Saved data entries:
──────

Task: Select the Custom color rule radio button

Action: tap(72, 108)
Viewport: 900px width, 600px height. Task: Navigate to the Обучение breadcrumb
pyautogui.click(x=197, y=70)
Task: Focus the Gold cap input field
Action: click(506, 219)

──────

- Aim of the task:
Nothing from before the line containing "Viewport: 900px width, 600px" should appear; copy that line and each one after it through the last line of the entries, exactly.

- Exercise response:
Viewport: 900px width, 600px height. Task: Navigate to the Обучение breadcrumb
pyautogui.click(x=197, y=70)
Task: Focus the Gold cap input field
Action: click(506, 219)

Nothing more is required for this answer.